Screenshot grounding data
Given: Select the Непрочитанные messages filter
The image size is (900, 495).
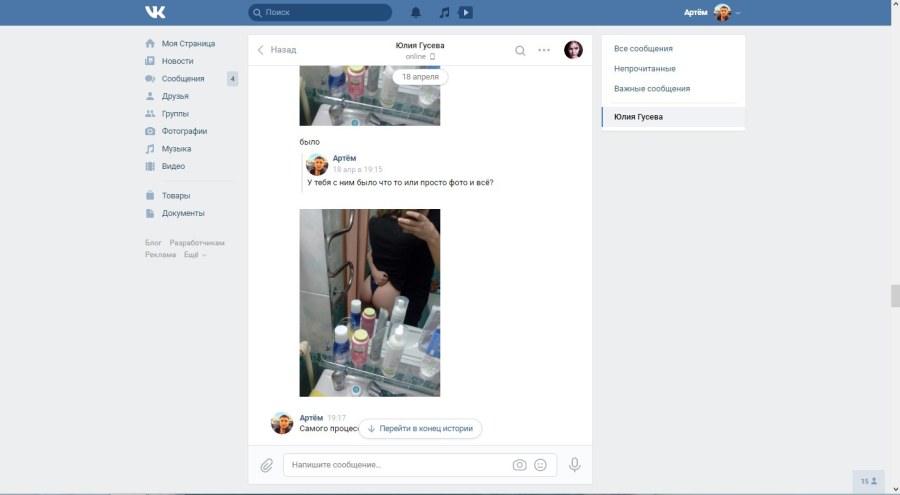Looking at the screenshot, I should (x=644, y=69).
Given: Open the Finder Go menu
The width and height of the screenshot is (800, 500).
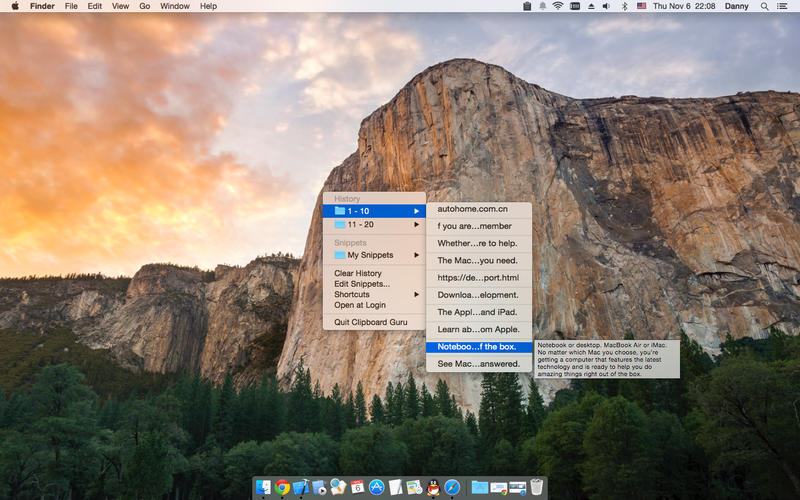Looking at the screenshot, I should point(145,6).
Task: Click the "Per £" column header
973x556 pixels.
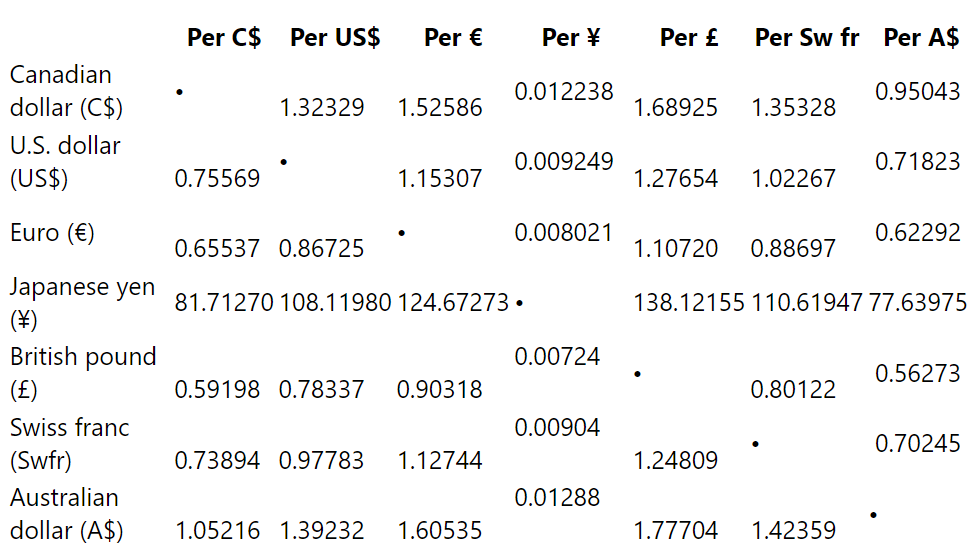Action: point(689,38)
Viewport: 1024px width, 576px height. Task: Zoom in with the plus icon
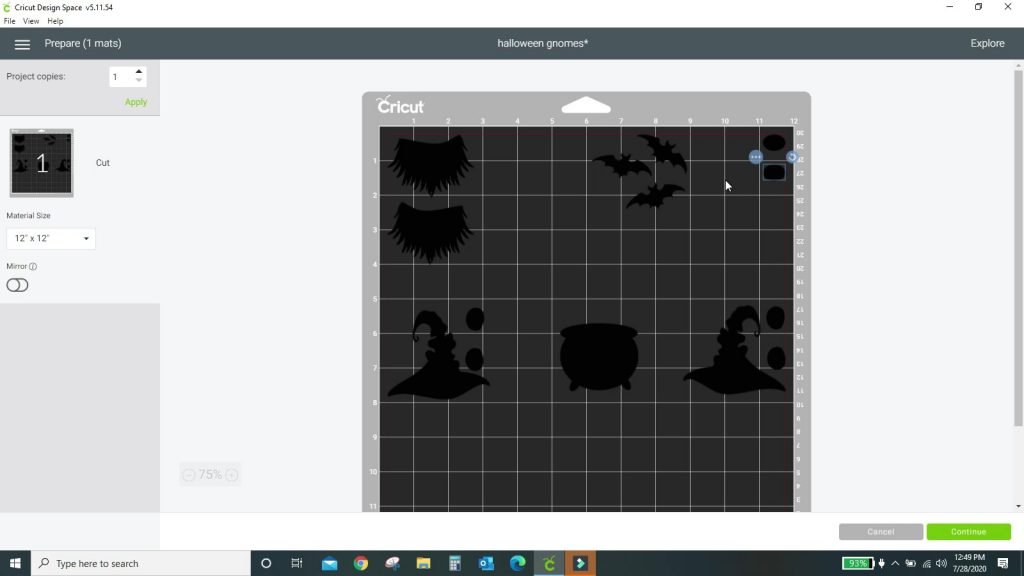click(232, 475)
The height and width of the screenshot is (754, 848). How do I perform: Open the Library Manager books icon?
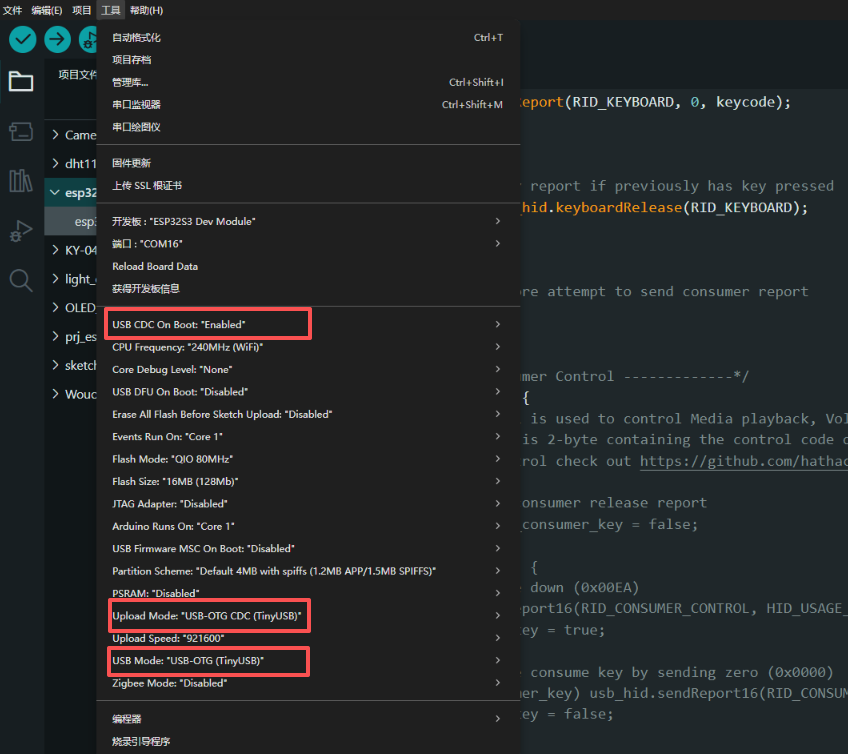pos(20,180)
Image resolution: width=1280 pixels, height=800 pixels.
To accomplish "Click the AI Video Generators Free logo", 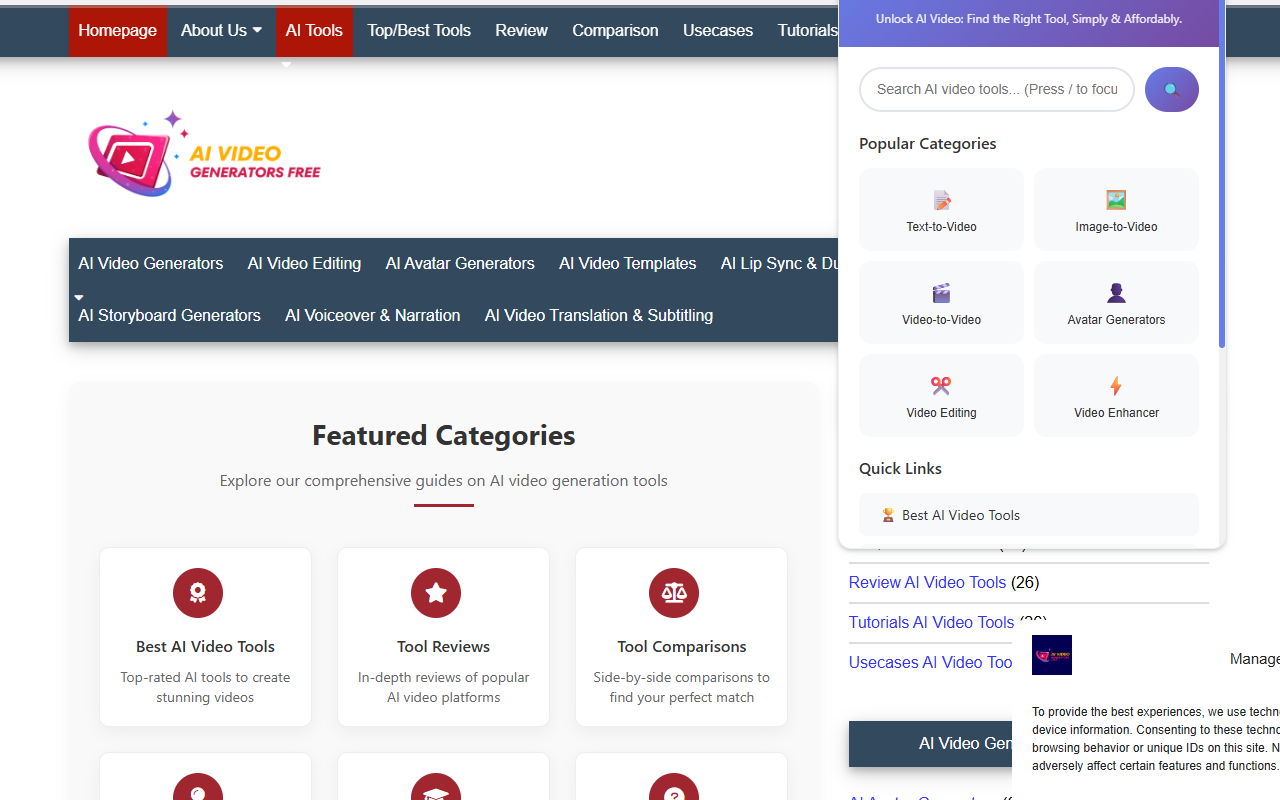I will [204, 152].
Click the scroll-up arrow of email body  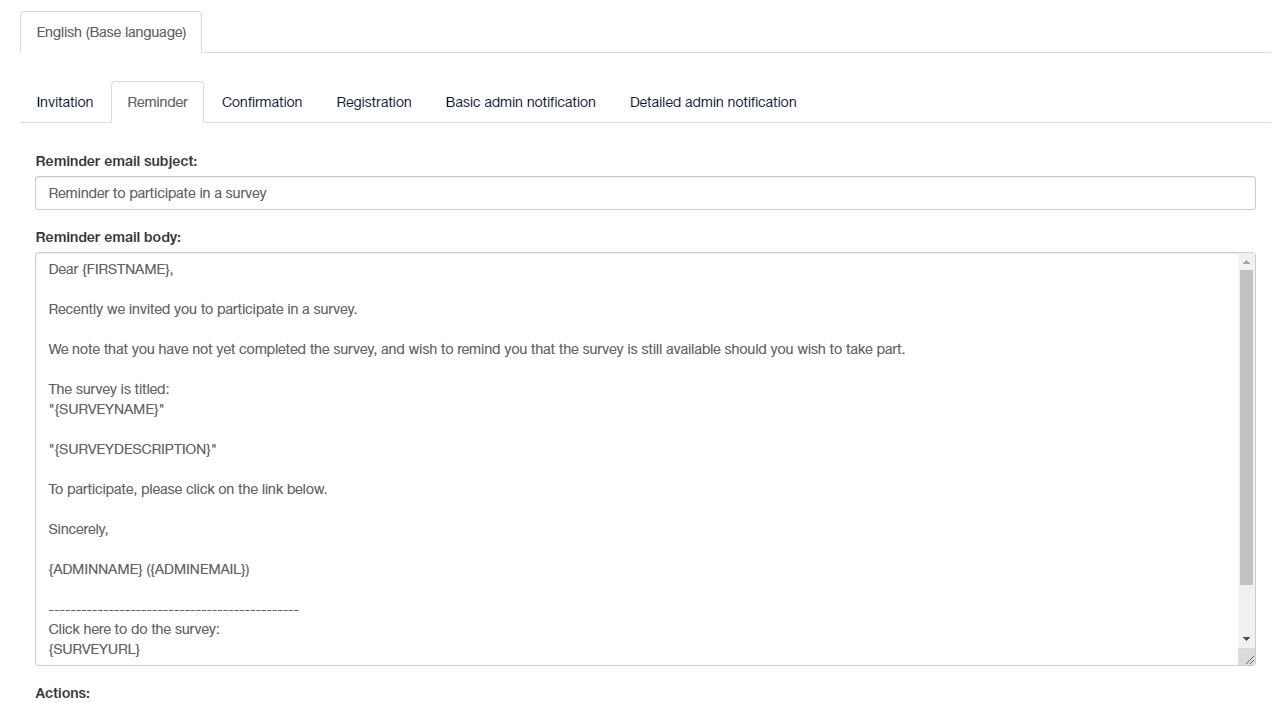(x=1246, y=262)
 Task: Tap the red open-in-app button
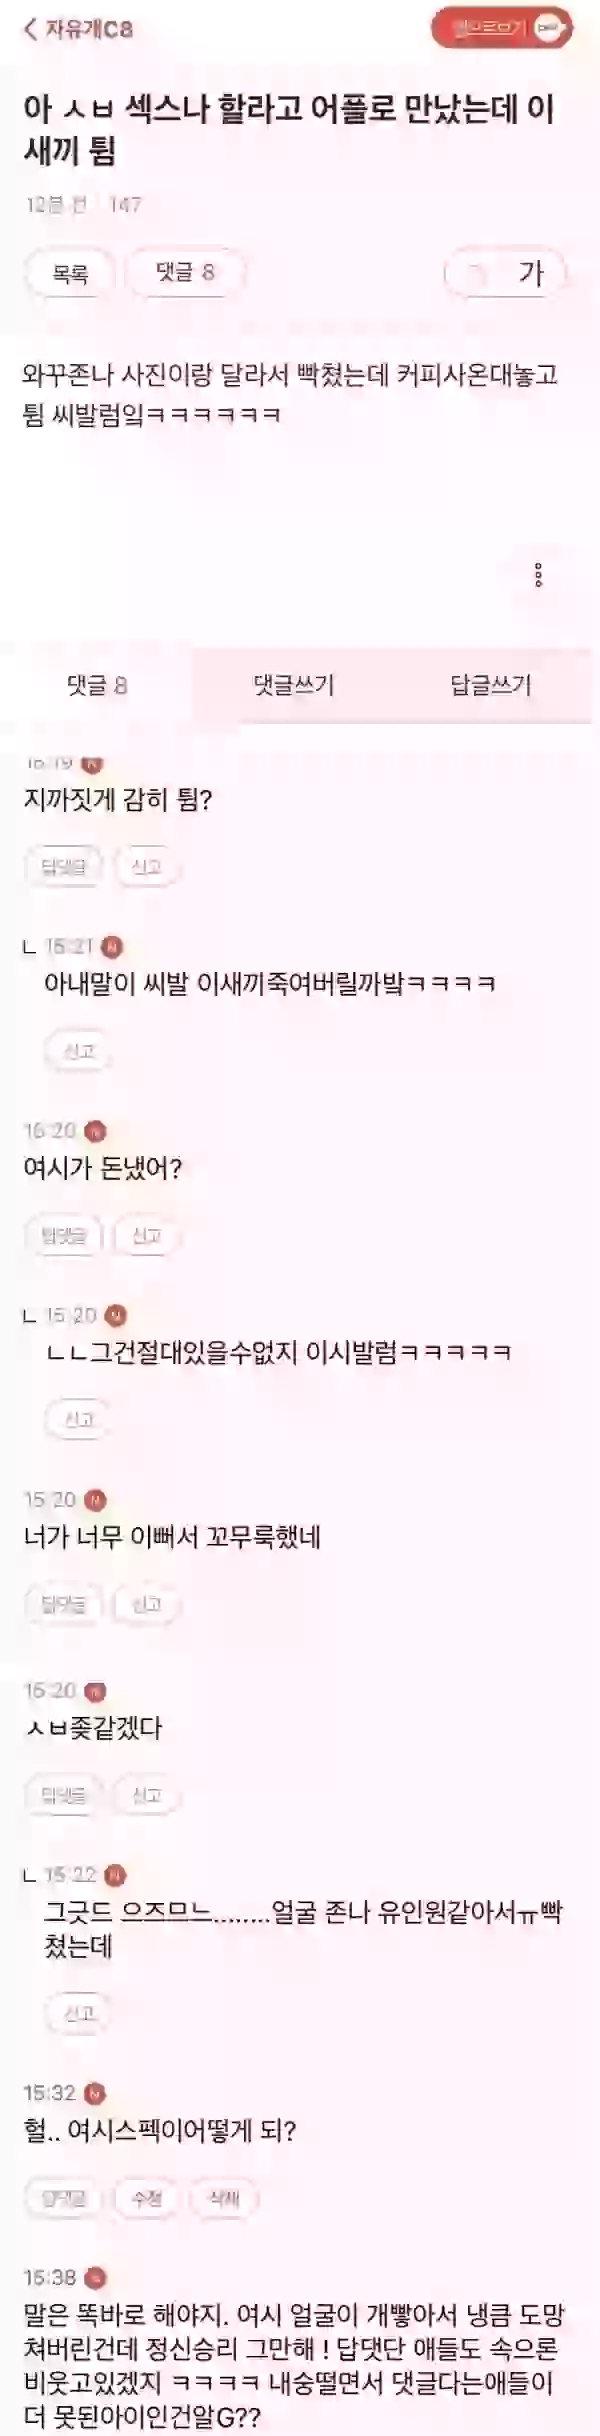[x=502, y=28]
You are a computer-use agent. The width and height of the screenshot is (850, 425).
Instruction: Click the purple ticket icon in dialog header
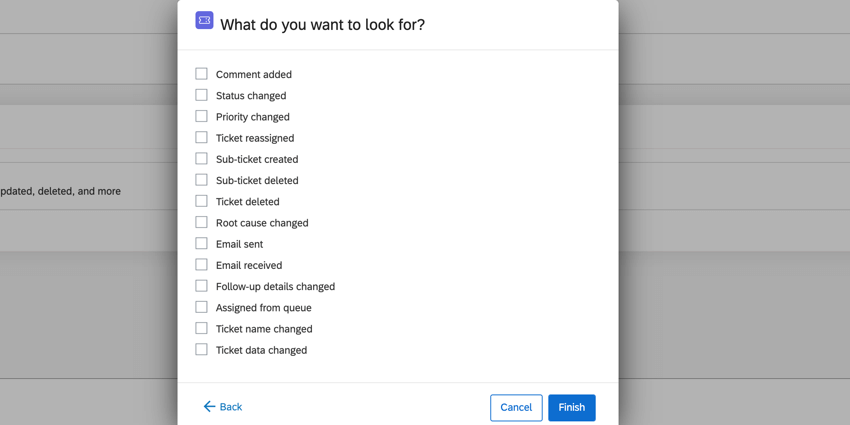pyautogui.click(x=204, y=20)
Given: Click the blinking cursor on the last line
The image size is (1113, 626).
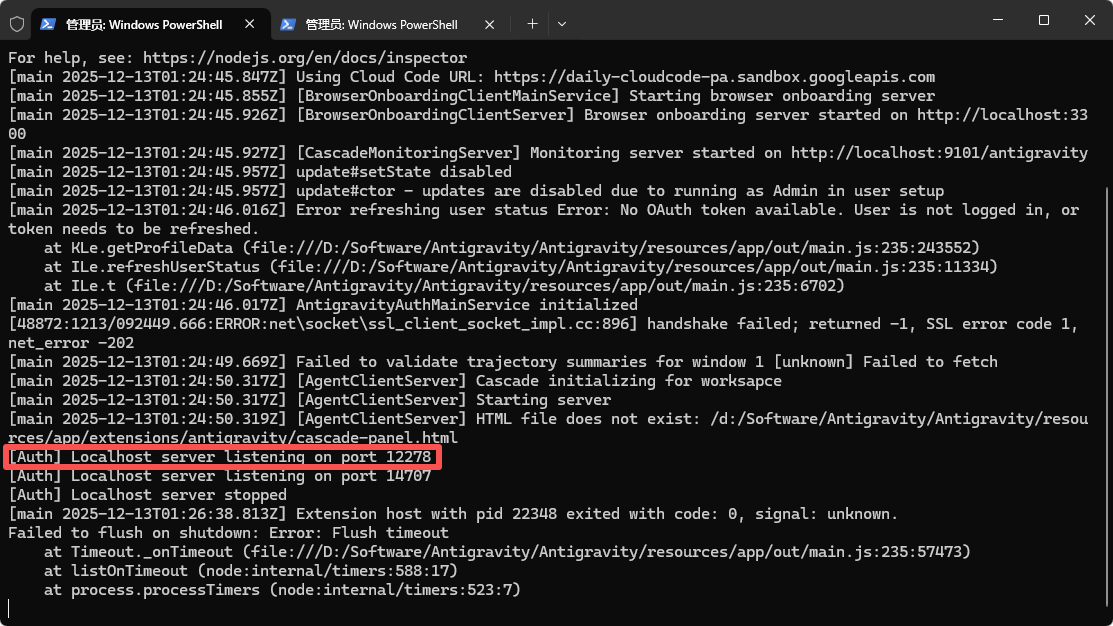Looking at the screenshot, I should [9, 608].
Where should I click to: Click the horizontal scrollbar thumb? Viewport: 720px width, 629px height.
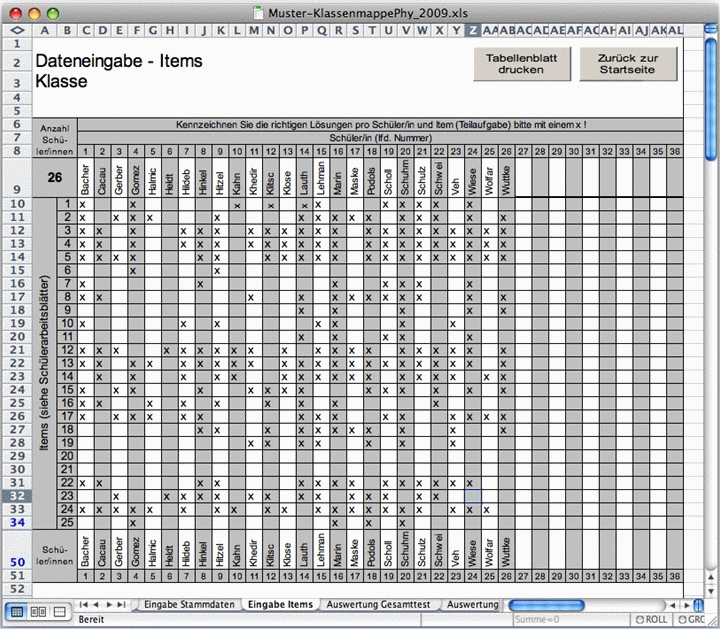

INSTRUCTIONS TO FOLLOW:
Looking at the records above, please work out how many lines contain "Given" and state only that number.

EXPECTED ANSWER:
3